## start Entries provided

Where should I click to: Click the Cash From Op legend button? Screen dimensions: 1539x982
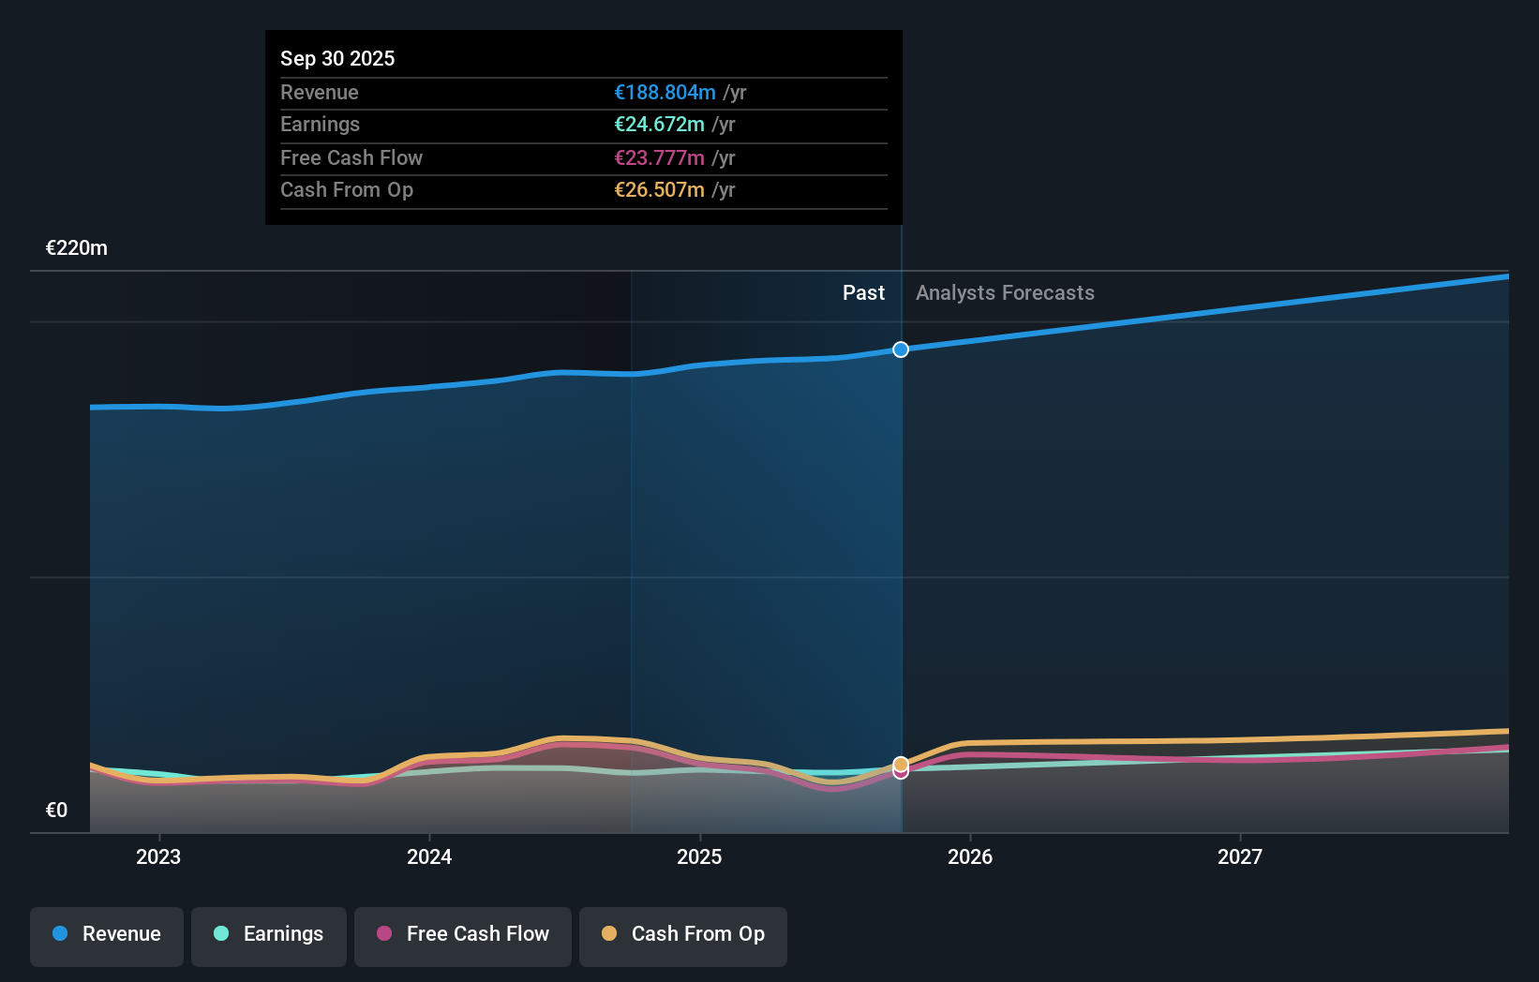coord(682,934)
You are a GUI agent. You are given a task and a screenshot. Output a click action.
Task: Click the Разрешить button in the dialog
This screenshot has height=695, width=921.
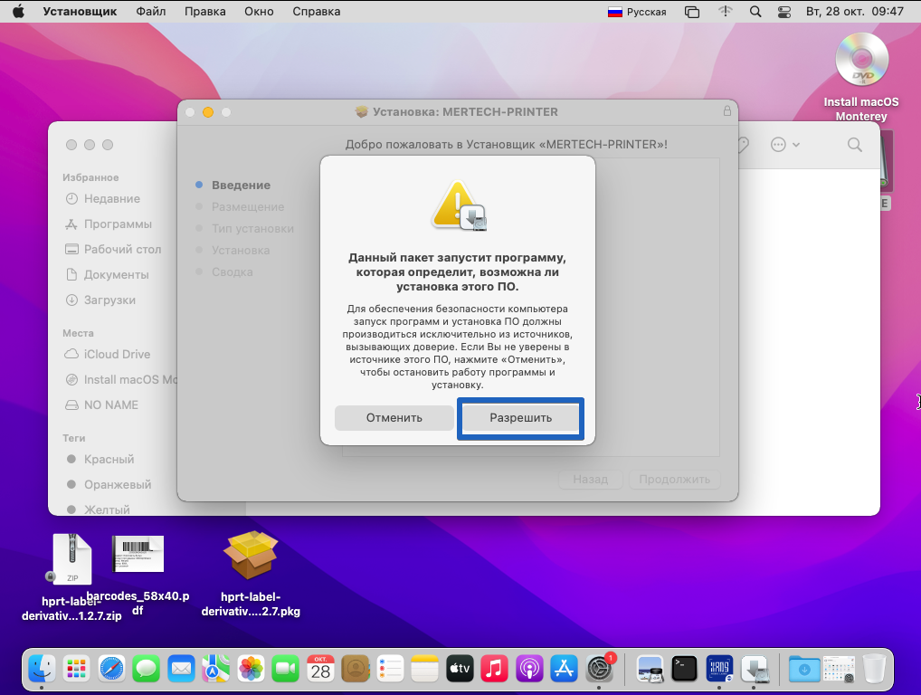coord(520,418)
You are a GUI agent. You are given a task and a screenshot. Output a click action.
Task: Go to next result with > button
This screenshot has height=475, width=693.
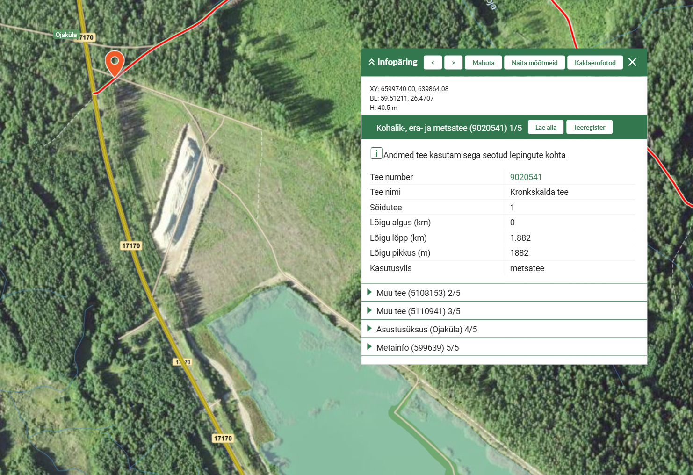coord(453,63)
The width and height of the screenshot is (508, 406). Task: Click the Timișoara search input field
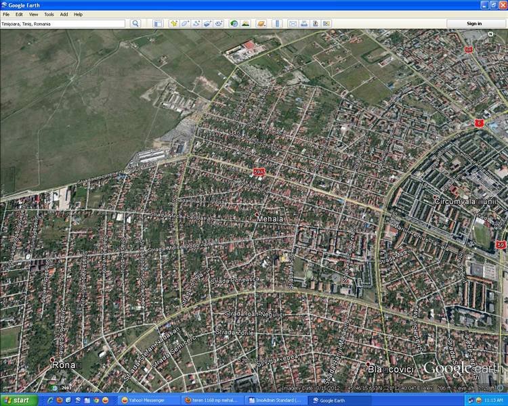click(62, 24)
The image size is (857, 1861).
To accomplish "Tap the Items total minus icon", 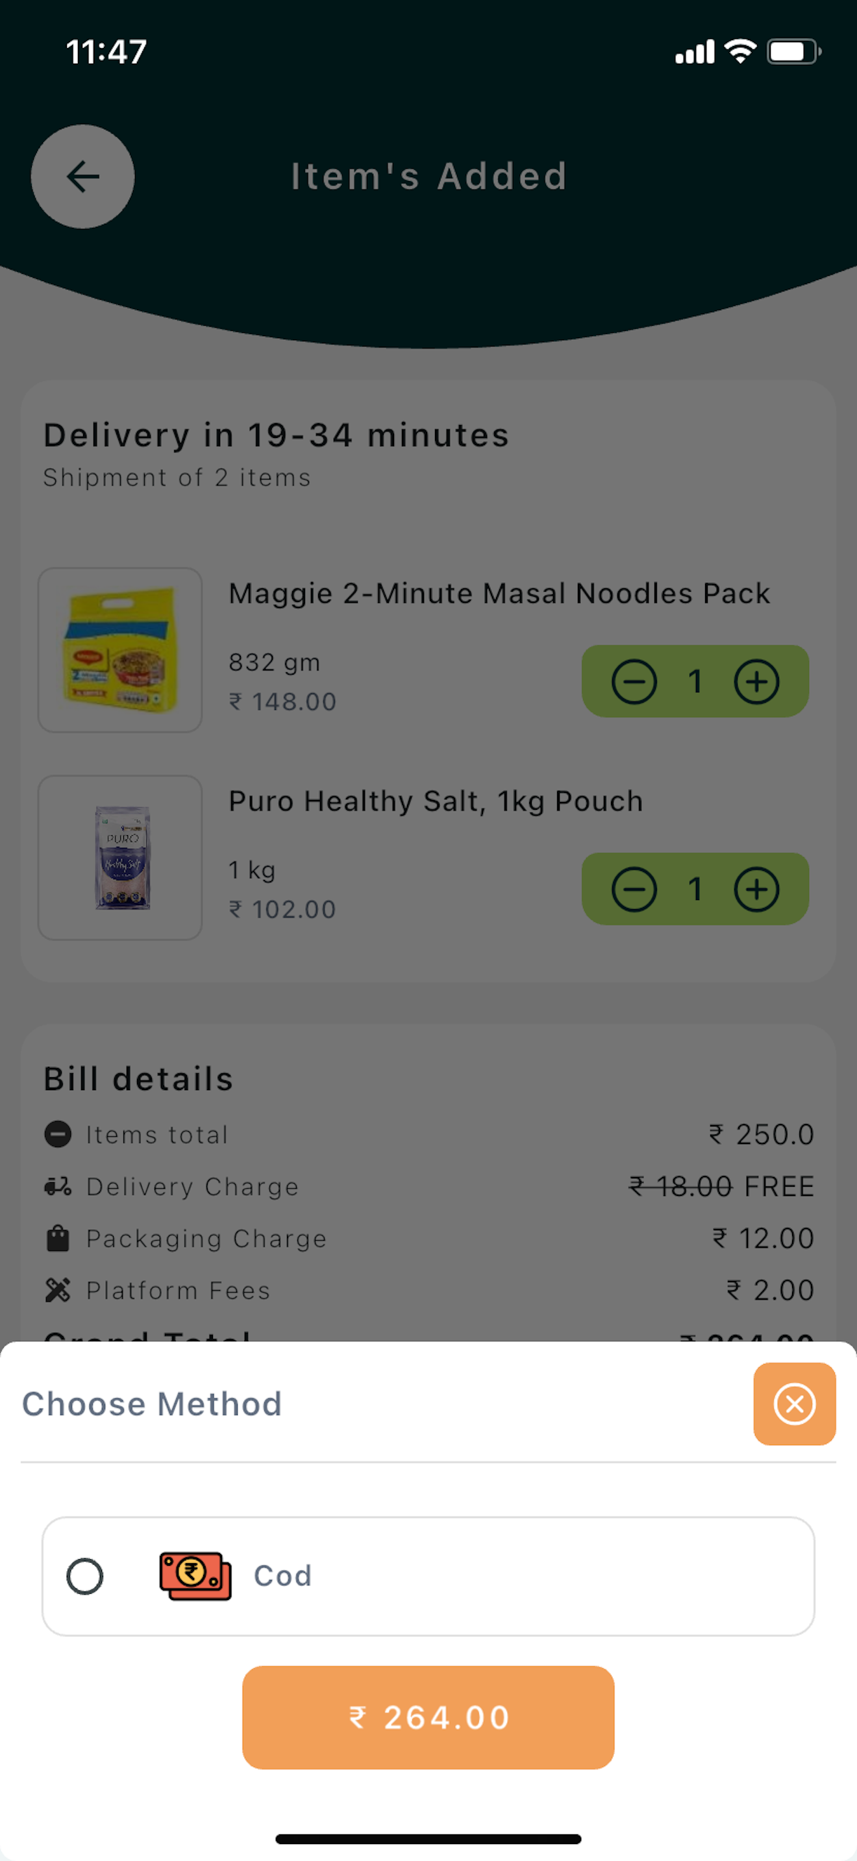I will [x=58, y=1134].
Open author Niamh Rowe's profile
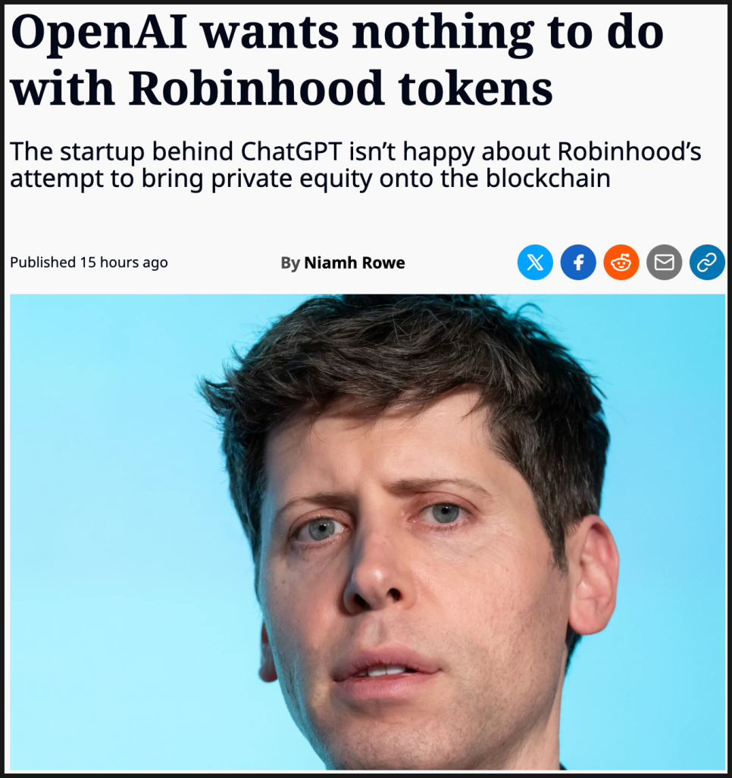 [355, 263]
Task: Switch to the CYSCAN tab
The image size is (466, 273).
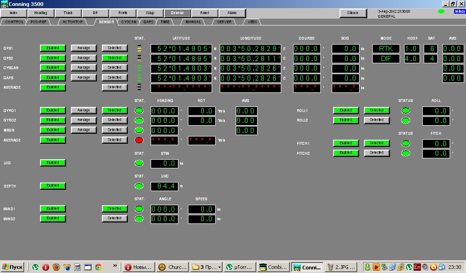Action: tap(129, 22)
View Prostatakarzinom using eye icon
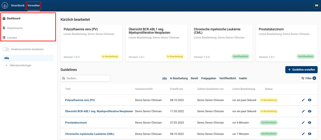 pyautogui.click(x=309, y=122)
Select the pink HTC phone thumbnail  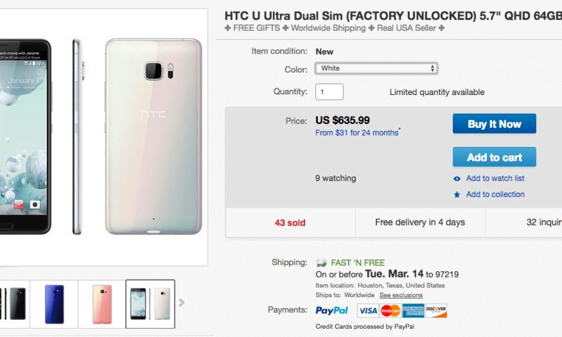coord(102,304)
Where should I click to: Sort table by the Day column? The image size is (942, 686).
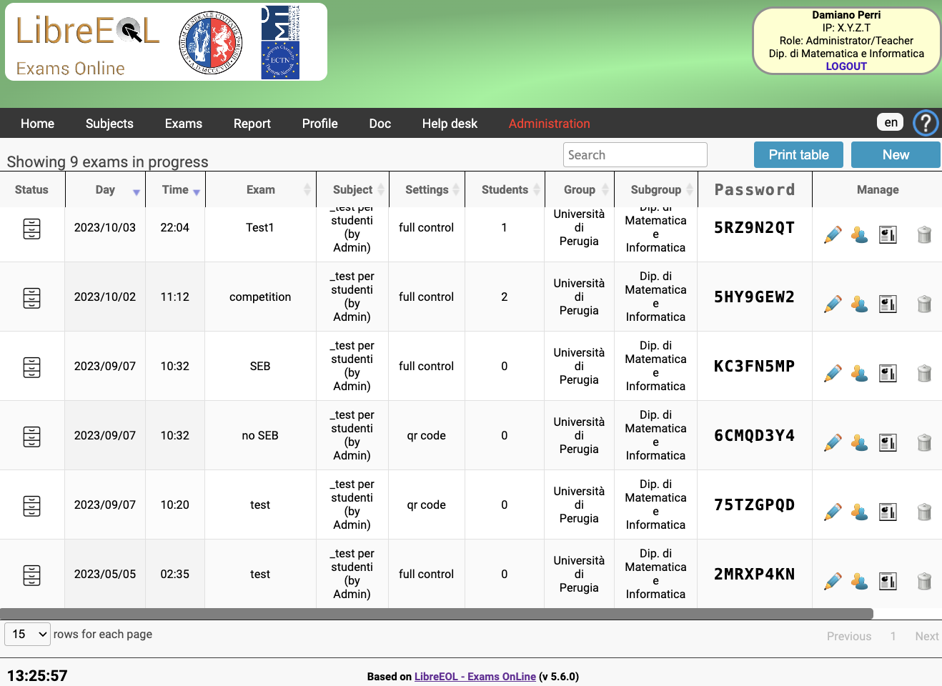tap(105, 190)
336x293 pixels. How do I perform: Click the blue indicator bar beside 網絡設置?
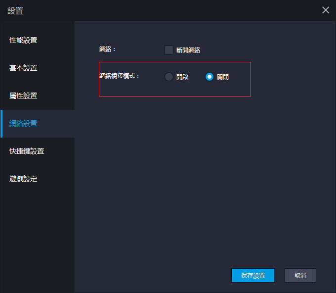(x=1, y=124)

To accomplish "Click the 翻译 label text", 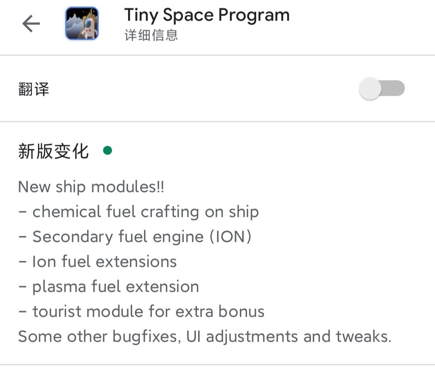I will pos(34,89).
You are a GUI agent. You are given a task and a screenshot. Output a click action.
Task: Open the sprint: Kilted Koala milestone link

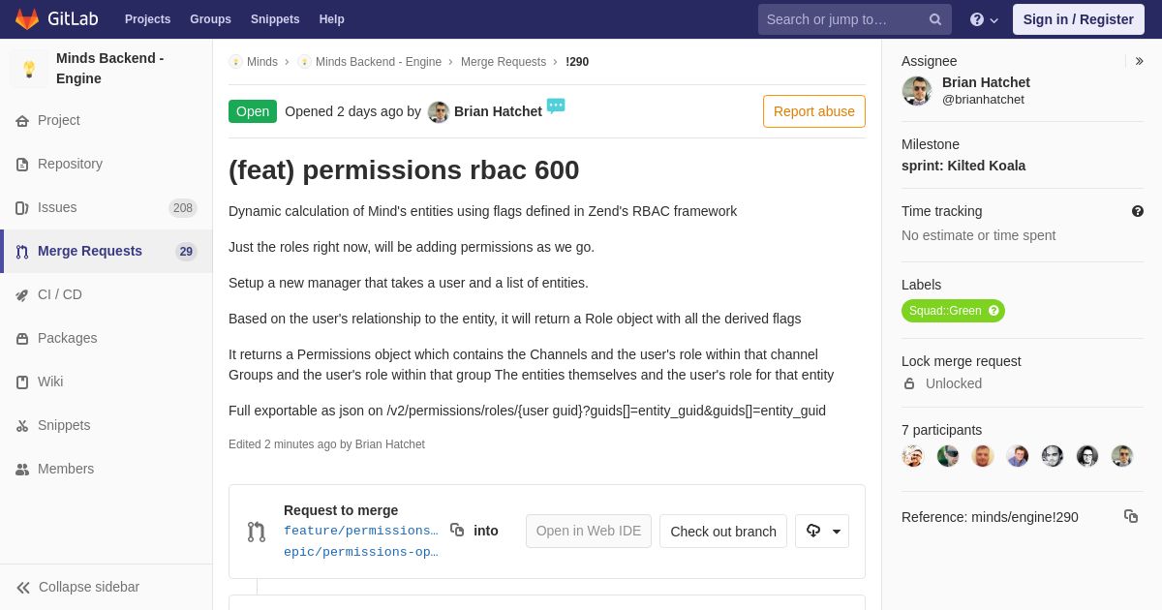click(x=963, y=166)
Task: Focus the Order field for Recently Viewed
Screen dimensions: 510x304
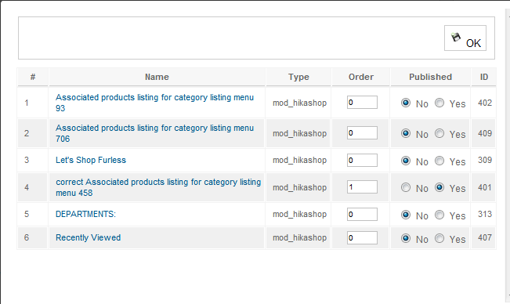Action: [362, 237]
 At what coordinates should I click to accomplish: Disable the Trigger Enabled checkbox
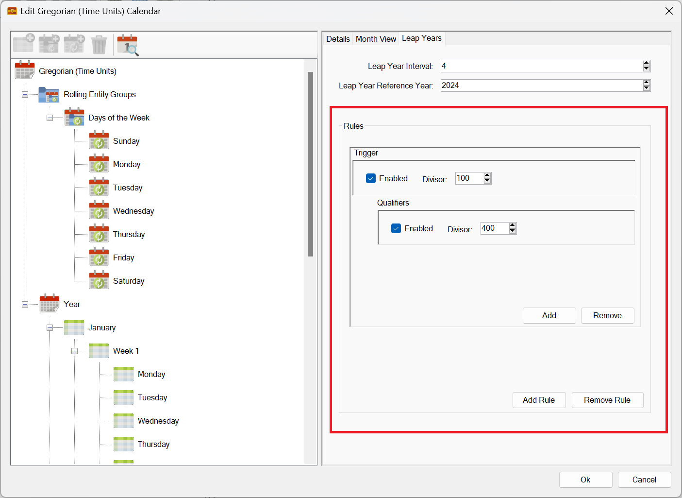371,178
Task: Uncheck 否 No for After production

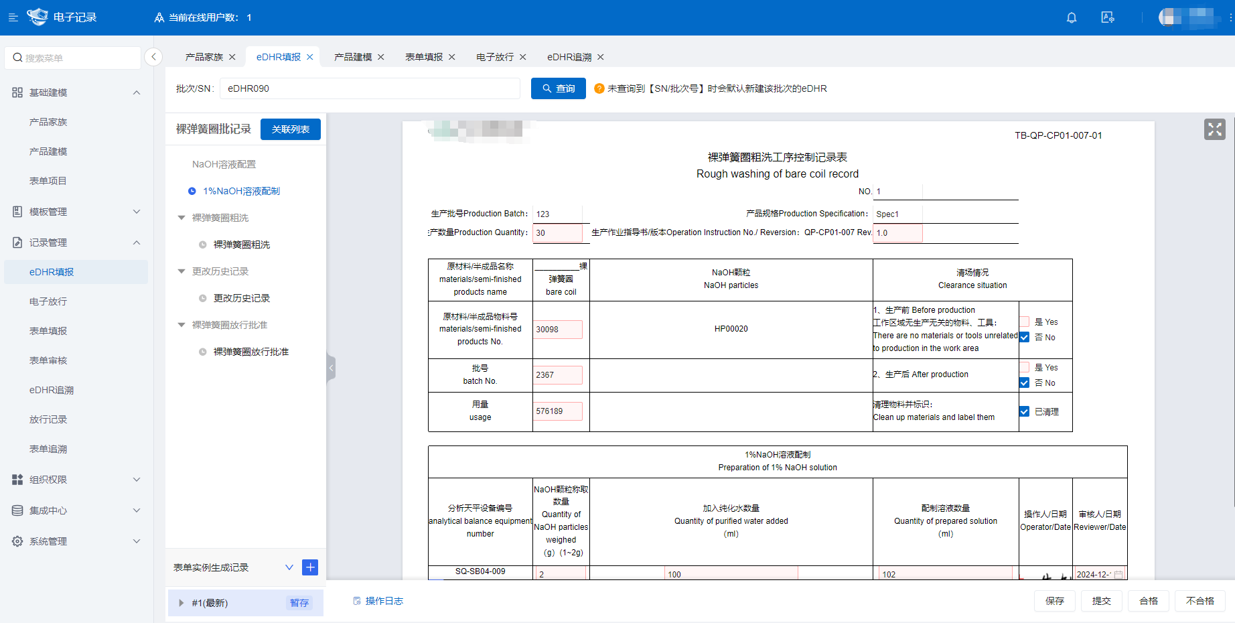Action: [1024, 383]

## end Entries provided

◆ What is being asked ◆
Show each line of the items above that contains the word "Open". Case counts.

◆ Written reply ◆
Open author Niamh Rowe's profile
Task: Open the sprint: Kilted Koala milestone link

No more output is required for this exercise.